Wuthering Heights(呼啸山庄)1970
Laurence Olivier and Merle Oberon take on the roles of Emily Bronte's star-crossed lovers in this 1930s adaptation of the classic novel
Samuel Goldwyn said that this was his favourite of all the films he produced. It received no fewer than eight Oscar nominations back in the days when that really meant something and critics have often said that it's the greatest romantic film ever made. Unfortunately, for modern audiences at least, it doesn't live up to these grand expectations.

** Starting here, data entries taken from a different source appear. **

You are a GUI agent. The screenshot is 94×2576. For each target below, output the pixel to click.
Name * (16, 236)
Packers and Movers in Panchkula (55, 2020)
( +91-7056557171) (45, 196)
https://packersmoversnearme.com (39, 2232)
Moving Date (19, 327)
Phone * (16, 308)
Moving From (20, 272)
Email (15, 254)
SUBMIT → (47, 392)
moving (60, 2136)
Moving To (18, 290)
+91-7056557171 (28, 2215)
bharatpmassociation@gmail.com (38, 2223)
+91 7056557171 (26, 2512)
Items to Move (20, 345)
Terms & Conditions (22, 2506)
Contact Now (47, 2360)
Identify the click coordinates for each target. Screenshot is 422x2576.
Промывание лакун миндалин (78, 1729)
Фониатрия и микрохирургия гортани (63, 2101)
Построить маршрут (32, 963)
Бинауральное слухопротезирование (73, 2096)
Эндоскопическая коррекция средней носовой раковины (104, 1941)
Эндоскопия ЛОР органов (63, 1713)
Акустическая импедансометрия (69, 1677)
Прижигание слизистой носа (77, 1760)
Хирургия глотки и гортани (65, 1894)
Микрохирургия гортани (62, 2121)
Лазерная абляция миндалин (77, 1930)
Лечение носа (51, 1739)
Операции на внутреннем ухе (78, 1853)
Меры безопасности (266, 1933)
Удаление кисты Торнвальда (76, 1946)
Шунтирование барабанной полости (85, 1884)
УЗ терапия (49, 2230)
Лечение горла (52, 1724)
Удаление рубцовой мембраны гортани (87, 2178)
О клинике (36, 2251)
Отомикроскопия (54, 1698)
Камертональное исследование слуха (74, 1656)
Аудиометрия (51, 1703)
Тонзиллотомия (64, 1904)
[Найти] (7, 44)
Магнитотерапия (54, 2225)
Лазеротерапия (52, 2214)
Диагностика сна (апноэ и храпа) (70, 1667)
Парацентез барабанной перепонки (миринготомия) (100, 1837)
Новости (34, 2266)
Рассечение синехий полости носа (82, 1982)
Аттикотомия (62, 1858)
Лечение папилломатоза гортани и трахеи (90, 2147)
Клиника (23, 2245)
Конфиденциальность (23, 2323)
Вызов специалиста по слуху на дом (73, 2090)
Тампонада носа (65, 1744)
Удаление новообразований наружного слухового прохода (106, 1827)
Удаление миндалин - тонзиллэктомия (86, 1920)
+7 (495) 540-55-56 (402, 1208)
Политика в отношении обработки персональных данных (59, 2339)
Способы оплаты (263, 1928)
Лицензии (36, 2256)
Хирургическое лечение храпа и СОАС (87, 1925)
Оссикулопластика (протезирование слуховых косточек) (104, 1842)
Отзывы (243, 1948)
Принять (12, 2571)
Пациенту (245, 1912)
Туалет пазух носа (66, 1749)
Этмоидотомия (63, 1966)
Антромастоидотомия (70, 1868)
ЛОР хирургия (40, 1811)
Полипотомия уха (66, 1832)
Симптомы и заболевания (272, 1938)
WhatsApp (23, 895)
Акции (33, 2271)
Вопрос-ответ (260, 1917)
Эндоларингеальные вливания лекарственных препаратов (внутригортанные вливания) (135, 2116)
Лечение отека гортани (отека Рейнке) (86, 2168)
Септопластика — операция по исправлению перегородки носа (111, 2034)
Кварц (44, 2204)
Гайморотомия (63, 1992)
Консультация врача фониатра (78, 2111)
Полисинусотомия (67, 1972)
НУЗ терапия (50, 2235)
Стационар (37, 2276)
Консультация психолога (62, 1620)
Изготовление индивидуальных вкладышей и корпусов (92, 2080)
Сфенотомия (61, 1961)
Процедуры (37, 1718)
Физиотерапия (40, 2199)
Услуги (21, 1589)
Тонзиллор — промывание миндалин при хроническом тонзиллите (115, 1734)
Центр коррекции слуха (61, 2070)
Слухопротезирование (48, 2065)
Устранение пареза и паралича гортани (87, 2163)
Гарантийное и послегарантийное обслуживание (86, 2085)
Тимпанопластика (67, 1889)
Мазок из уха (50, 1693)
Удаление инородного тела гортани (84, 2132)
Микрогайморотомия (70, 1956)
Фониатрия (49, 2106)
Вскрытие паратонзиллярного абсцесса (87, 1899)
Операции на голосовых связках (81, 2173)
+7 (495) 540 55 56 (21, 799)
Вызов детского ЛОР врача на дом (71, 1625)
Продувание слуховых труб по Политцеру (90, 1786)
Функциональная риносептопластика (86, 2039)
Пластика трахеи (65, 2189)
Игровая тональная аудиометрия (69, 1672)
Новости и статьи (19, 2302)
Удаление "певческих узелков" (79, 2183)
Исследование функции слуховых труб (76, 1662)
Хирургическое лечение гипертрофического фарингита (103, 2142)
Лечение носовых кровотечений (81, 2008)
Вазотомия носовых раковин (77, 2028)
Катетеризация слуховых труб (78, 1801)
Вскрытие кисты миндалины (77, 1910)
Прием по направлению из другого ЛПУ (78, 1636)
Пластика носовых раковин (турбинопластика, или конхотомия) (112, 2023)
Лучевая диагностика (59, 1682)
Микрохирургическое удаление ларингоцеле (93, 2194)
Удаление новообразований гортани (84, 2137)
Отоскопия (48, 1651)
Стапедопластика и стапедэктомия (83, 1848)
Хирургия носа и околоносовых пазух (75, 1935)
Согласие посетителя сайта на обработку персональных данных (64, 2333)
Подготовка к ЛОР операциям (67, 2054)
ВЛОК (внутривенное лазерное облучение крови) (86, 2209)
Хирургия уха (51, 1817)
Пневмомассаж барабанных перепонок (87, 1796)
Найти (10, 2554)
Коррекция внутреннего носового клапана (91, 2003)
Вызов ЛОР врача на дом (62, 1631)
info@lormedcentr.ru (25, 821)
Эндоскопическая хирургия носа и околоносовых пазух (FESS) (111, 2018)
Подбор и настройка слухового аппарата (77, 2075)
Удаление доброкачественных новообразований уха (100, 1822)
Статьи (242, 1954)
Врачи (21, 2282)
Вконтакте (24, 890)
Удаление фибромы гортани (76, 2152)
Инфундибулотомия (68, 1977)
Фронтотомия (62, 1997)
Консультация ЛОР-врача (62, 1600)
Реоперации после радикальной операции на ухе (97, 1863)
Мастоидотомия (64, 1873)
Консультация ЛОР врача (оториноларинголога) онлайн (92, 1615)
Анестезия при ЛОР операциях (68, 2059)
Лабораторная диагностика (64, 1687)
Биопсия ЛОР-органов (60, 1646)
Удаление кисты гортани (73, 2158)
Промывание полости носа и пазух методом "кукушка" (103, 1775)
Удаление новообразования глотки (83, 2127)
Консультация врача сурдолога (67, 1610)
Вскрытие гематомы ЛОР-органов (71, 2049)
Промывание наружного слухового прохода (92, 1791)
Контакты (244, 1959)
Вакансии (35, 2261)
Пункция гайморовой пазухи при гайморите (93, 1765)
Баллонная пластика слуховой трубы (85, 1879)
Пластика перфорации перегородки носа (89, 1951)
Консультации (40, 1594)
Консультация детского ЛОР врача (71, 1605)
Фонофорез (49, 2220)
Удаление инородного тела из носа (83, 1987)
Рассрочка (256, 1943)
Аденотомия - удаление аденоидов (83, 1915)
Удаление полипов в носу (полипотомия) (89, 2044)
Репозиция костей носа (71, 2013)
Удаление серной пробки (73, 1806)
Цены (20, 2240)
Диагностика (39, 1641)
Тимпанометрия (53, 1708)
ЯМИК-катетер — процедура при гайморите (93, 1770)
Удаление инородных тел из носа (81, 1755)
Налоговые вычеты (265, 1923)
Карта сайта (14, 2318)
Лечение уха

The "vagabond gypsy boy" Heathcliff (played as a child by Rex Downing) arrives at Wuthering Heights and is taken in by the kind owner, Earnshaw (Kellaway). Heathcliff and the young Cathy Earnshaw (Sarah Wooton as the child) quickly become inseparable, though Heathcliff is loathed by the brattish Hindley (Scott) who spends most of his time horse-whipping him and throwing fake looking stones at his head. This is the weakest section of the film - the children slip in and out of American accents and Yorkshire burrs, the whiney, highly strung score is intrusive and the composition of the scenes is clumsy right down to the lighting (candles give off impossible light, shadows fall in the wrong direction). Fans of the book may have trouble accepting the camp, hammy Olivier as the dark and brooding Heathcliff and his performance lacks the power and bleakness necessary for a man consistently likened to "the devil himself". Furthermore, the landscape doesn't really look like Yorkshire and the screenplay is at first clunky and crude. Ben Hecht's and Charles MacArthur's episodic narrative jumps through the years at an alarming rate with clumsy interjections from a storytelling servant Ellen Dean (Robson) to keep slower audience members -and her entirely superfluous interlocutor Mr Lockwood (Mander) -abreast of what's going on. Fortunately matters improve as time moves on and the action intensifies. Heathcliff disappears and Cathy (now played by Merle Oberon) breaks both their hearts by marrying the moneyed Edgar Linton (David Niven). There are some genuinely intense scenes and Oberon is consistently impressive as the wild yet vulnerable Cathy, while Olivier musters some tenderness for the tragic and impressive final scenes. Verdict
A torrid half an hour of passion at the end of this picture doesn't quite make up for the hour of drudgery that goes before it. And Laurence Oiivier's Heathcliff is nothing like as impressive as Timothy Dalton's from 1971.